Turn every line of the entries below into a Markdown table with two columns, "No." for the row number and "Line" for the text of that line. Leave blank lines out.

----- Given records

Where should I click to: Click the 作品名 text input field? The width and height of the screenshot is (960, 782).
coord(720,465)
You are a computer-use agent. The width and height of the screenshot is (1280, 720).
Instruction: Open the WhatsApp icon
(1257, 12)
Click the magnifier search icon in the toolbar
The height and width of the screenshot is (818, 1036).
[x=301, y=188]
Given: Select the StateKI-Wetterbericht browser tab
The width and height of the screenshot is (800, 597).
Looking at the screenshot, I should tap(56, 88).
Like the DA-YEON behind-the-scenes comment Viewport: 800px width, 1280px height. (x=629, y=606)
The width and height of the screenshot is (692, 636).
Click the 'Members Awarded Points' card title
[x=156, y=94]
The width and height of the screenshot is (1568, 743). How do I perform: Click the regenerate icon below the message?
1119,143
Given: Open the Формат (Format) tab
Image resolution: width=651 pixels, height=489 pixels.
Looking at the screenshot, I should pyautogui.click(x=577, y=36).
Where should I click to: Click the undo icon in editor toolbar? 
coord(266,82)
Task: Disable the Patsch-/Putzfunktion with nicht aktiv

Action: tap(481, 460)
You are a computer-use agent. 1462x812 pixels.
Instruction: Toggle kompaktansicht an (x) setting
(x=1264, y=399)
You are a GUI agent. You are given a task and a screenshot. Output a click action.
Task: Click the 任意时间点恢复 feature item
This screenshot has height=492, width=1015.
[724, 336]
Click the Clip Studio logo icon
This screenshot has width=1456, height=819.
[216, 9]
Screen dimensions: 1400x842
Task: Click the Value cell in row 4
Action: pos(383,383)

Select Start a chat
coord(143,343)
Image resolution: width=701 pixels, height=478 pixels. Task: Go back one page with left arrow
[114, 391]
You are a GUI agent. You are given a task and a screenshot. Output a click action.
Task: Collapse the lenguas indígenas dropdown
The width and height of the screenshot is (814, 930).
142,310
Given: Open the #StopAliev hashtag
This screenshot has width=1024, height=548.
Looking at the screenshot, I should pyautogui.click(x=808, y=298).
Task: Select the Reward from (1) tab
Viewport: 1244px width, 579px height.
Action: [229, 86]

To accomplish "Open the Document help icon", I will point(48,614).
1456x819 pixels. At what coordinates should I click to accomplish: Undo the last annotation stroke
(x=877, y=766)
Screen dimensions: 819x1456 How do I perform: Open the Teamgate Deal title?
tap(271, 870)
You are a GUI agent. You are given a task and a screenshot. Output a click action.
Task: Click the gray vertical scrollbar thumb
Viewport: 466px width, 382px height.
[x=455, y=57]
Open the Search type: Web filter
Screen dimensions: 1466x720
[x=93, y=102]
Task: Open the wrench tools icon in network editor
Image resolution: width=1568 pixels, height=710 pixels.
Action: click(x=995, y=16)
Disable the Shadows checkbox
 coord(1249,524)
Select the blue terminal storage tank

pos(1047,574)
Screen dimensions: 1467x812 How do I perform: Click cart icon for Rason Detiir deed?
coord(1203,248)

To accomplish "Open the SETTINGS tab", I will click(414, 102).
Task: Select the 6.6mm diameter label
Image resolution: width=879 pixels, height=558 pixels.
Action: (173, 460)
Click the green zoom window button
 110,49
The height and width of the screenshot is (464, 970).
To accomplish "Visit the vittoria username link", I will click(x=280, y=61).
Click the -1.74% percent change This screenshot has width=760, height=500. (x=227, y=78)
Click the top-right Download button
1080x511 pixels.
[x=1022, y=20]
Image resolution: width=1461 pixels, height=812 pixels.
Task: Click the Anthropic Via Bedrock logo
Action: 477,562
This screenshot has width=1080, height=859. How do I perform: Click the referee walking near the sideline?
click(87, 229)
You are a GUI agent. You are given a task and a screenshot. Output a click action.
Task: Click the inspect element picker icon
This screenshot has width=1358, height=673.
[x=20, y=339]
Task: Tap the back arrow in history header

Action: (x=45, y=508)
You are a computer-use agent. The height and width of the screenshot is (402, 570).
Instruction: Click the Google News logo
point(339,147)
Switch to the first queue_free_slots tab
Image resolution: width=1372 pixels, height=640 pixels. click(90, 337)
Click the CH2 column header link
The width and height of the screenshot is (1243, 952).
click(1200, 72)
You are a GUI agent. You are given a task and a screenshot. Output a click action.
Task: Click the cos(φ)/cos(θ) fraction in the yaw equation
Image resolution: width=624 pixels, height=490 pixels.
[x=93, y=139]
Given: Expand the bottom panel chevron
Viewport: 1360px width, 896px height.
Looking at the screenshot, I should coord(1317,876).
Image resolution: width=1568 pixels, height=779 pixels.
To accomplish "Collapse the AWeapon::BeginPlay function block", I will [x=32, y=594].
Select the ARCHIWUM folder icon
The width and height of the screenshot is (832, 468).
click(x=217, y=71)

----------

▶ [Final result]
| No. | Line |
|---|---|
| 1 | Where should I click to: Click the 作品名 text input field? The width and height of the screenshot is (960, 782). |
| 2 | coord(720,465) |
| 3 | You are a computer-use agent. The width and height of the screenshot is (1280, 720). |
| 4 | Instruction: Open the WhatsApp icon |
| 5 | (1257, 12) |
| 6 | Click the magnifier search icon in the toolbar |
| 7 | The height and width of the screenshot is (818, 1036). |
| 8 | [x=301, y=188] |
| 9 | Given: Select the StateKI-Wetterbericht browser tab |
| 10 | The width and height of the screenshot is (800, 597). |
| 11 | Looking at the screenshot, I should tap(56, 88). |
| 12 | Like the DA-YEON behind-the-scenes comment Viewport: 800px width, 1280px height. (x=629, y=606) |
| 13 | The width and height of the screenshot is (692, 636). |
| 14 | Click the 'Members Awarded Points' card title |
| 15 | [x=156, y=94] |
| 16 | The width and height of the screenshot is (1568, 743). How do I perform: Click the regenerate icon below the message? |
| 17 | 1119,143 |
| 18 | Given: Open the Формат (Format) tab |
| 19 | Image resolution: width=651 pixels, height=489 pixels. |
| 20 | Looking at the screenshot, I should pyautogui.click(x=577, y=36). |
| 21 | Where should I click to: Click the undo icon in editor toolbar?  |
| 22 | coord(266,82) |
| 23 | Task: Disable the Patsch-/Putzfunktion with nicht aktiv |
| 24 | Action: tap(481, 460) |
| 25 | You are a computer-use agent. 1462x812 pixels. |
| 26 | Instruction: Toggle kompaktansicht an (x) setting |
| 27 | (x=1264, y=399) |
| 28 | You are a GUI agent. You are given a task and a screenshot. Output a click action. |
| 29 | Task: Click the 任意时间点恢复 feature item |
| 30 | This screenshot has height=492, width=1015. |
| 31 | [724, 336] |
| 32 | Click the Clip Studio logo icon |
| 33 | This screenshot has width=1456, height=819. |
| 34 | [216, 9] |
| 35 | Screen dimensions: 1400x842 |
| 36 | Task: Click the Value cell in row 4 |
| 37 | Action: pos(383,383) |
| 38 | Select Start a chat |
| 39 | coord(143,343) |
| 40 | Image resolution: width=701 pixels, height=478 pixels. Task: Go back one page with left arrow |
| 41 | [114, 391] |
| 42 | You are a GUI agent. You are given a task and a screenshot. Output a click action. |
| 43 | Task: Collapse the lenguas indígenas dropdown |
| 44 | The width and height of the screenshot is (814, 930). |
| 45 | 142,310 |
| 46 | Given: Open the #StopAliev hashtag |
| 47 | This screenshot has width=1024, height=548. |
| 48 | Looking at the screenshot, I should pyautogui.click(x=808, y=298). |
| 49 | Task: Select the Reward from (1) tab |
| 50 | Viewport: 1244px width, 579px height. |
| 51 | Action: [229, 86] |
| 52 | To accomplish "Open the Document help icon", I will point(48,614). |
| 53 | 1456x819 pixels. At what coordinates should I click to accomplish: Undo the last annotation stroke |
| 54 | (x=877, y=766) |
| 55 | Screen dimensions: 819x1456 How do I perform: Open the Teamgate Deal title? |
| 56 | tap(271, 870) |
| 57 | You are a GUI agent. You are given a task and a screenshot. Output a click action. |
| 58 | Task: Click the gray vertical scrollbar thumb |
| 59 | Viewport: 466px width, 382px height. |
| 60 | [x=455, y=57] |
| 61 | Open the Search type: Web filter |
| 62 | Screen dimensions: 1466x720 |
| 63 | [x=93, y=102] |
| 64 | Task: Open the wrench tools icon in network editor |
| 65 | Image resolution: width=1568 pixels, height=710 pixels. |
| 66 | Action: click(x=995, y=16) |
| 67 | Disable the Shadows checkbox |
| 68 |  coord(1249,524) |
| 69 | Select the blue terminal storage tank |
| 70 | pos(1047,574) |
| 71 | Screen dimensions: 1467x812 How do I perform: Click cart icon for Rason Detiir deed? |
| 72 | coord(1203,248) |
| 73 | To accomplish "Open the SETTINGS tab", I will click(414, 102). |
| 74 | Task: Select the 6.6mm diameter label |
| 75 | Image resolution: width=879 pixels, height=558 pixels. |
| 76 | Action: (173, 460) |
| 77 | Click the green zoom window button |
| 78 |  110,49 |
| 79 | The height and width of the screenshot is (464, 970). |
| 80 | To accomplish "Visit the vittoria username link", I will click(x=280, y=61). |
| 81 | Click the -1.74% percent change This screenshot has width=760, height=500. (x=227, y=78) |
| 82 | Click the top-right Download button |
| 83 | 1080x511 pixels. |
| 84 | [x=1022, y=20] |
| 85 | Image resolution: width=1461 pixels, height=812 pixels. |
| 86 | Task: Click the Anthropic Via Bedrock logo |
| 87 | Action: 477,562 |
| 88 | This screenshot has width=1080, height=859. How do I perform: Click the referee walking near the sideline? |
| 89 | click(87, 229) |
| 90 | You are a GUI agent. You are given a task and a screenshot. Output a click action. |
| 91 | Task: Click the inspect element picker icon |
| 92 | This screenshot has width=1358, height=673. |
| 93 | [x=20, y=339] |
| 94 | Task: Tap the back arrow in history header |
| 95 | Action: (x=45, y=508) |
| 96 | You are a computer-use agent. The height and width of the screenshot is (402, 570). |
| 97 | Instruction: Click the Google News logo |
| 98 | point(339,147) |
| 99 | Switch to the first queue_free_slots tab |
| 100 | Image resolution: width=1372 pixels, height=640 pixels. click(90, 337) |
| 101 | Click the CH2 column header link |
| 102 | The width and height of the screenshot is (1243, 952). |
| 103 | click(1200, 72) |
| 104 | You are a GUI agent. You are given a task and a screenshot. Output a click action. |
| 105 | Task: Click the cos(φ)/cos(θ) fraction in the yaw equation |
| 106 | Image resolution: width=624 pixels, height=490 pixels. |
| 107 | [x=93, y=139] |
| 108 | Given: Expand the bottom panel chevron |
| 109 | Viewport: 1360px width, 896px height. |
| 110 | Looking at the screenshot, I should coord(1317,876). |
| 111 | Image resolution: width=1568 pixels, height=779 pixels. |
| 112 | To accomplish "Collapse the AWeapon::BeginPlay function block", I will [x=32, y=594]. |
| 113 | Select the ARCHIWUM folder icon |
| 114 | The width and height of the screenshot is (832, 468). |
| 115 | click(x=217, y=71) |